Nephelometric detection of circulating immune complexes using monoclonal rheumatoid factor.

A nephelometric technique for the estimation of immune complexes (IC) in serum was developed using purified monoclonal rheumatoid factor from a human patient (mRhF) specific for complexed IgG. Standardisation of the assay was carried out with heat aggregated normal human IgG as a model complex and with IC composed in vitro from ovalbumin and rabbit antisera to ovalbumin. The nephelometric method was compared with [125I]Clq radioimmunoassay (C1q RIA). The lower limits of detection by the two methods were similar for both aggregated IgG and performed ovalbumin/rabbit anti-ovalbumin IC. However, recognition of IC by the two methods differed with different ratios of antigen and antibody.
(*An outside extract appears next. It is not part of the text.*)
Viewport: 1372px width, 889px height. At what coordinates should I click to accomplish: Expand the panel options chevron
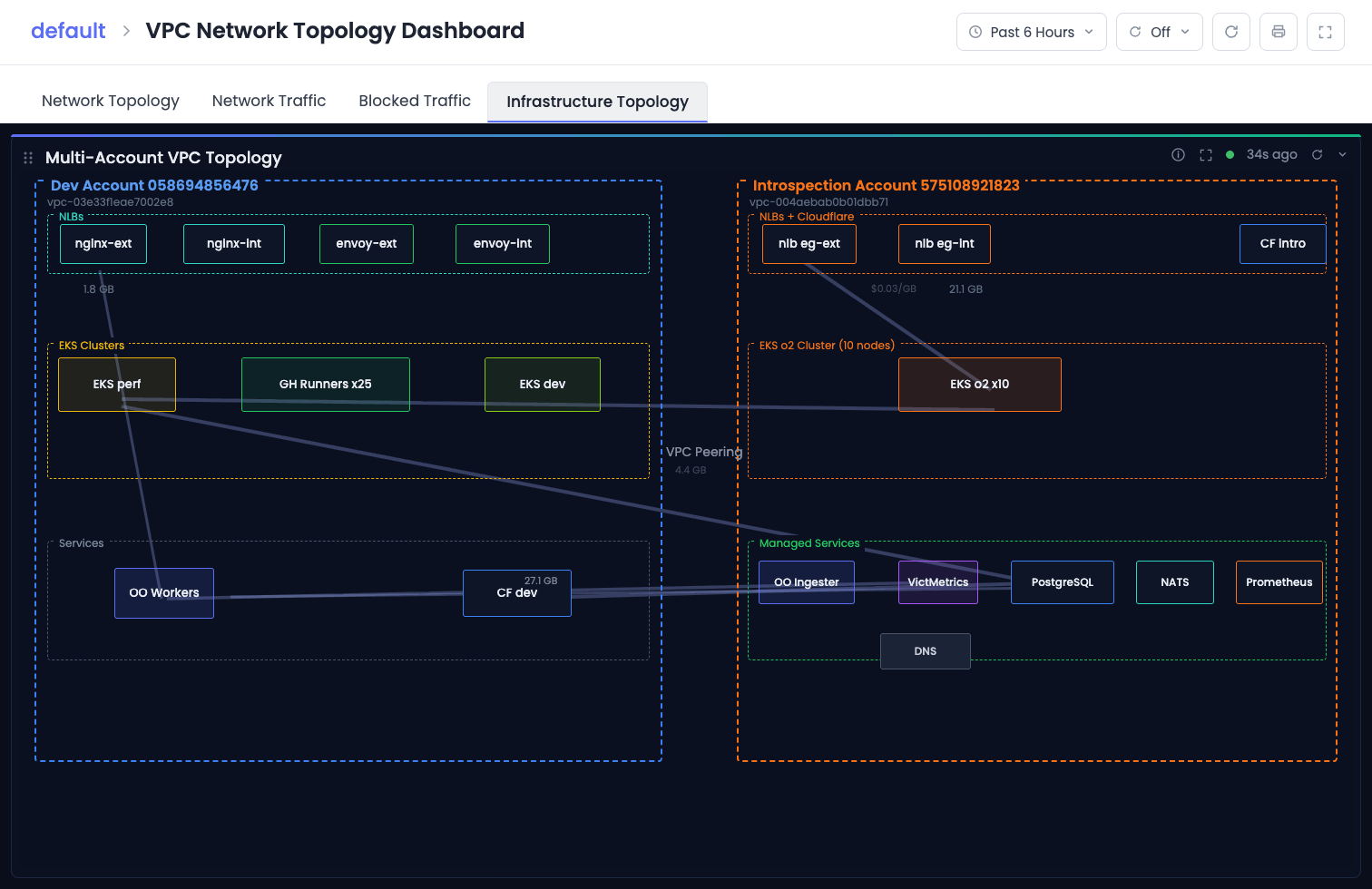coord(1343,155)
When IC were formed at 10 times antigen excess the nephelometric technique was more sensitive than when IC were formed at equivalence or 10 times antibody excess. The Cuq RIA method was most sensitive in detection of IC in antibody excess but failed to detect IC in antigen excess. Complexes formed in antigen excess also showed potentiated light scattering when 1.5% polyethylene glycol was used in the nephelometric system. The incidence of IC detected by the mRhF in sera from patients with rheumatoid arthritis and systemic lupus erythematosus was lower than with C1q RIA suggesting that the IC in these patients contain antibodies not detected by the mRhF used. IC in the sera of patients with melanoma were detected more frequently by the mRhF assay which may indicate the IC in these sera were in antigen excess. Detection of IC by mRhF nephelometry was rapid, technically simple and yielded results which complemented those of the established C1q RIA method. This assay system is a useful addition to methods currently available for detection of IC and the similar use of rheumatoid factors against different classes of antibody should extend its usefulness.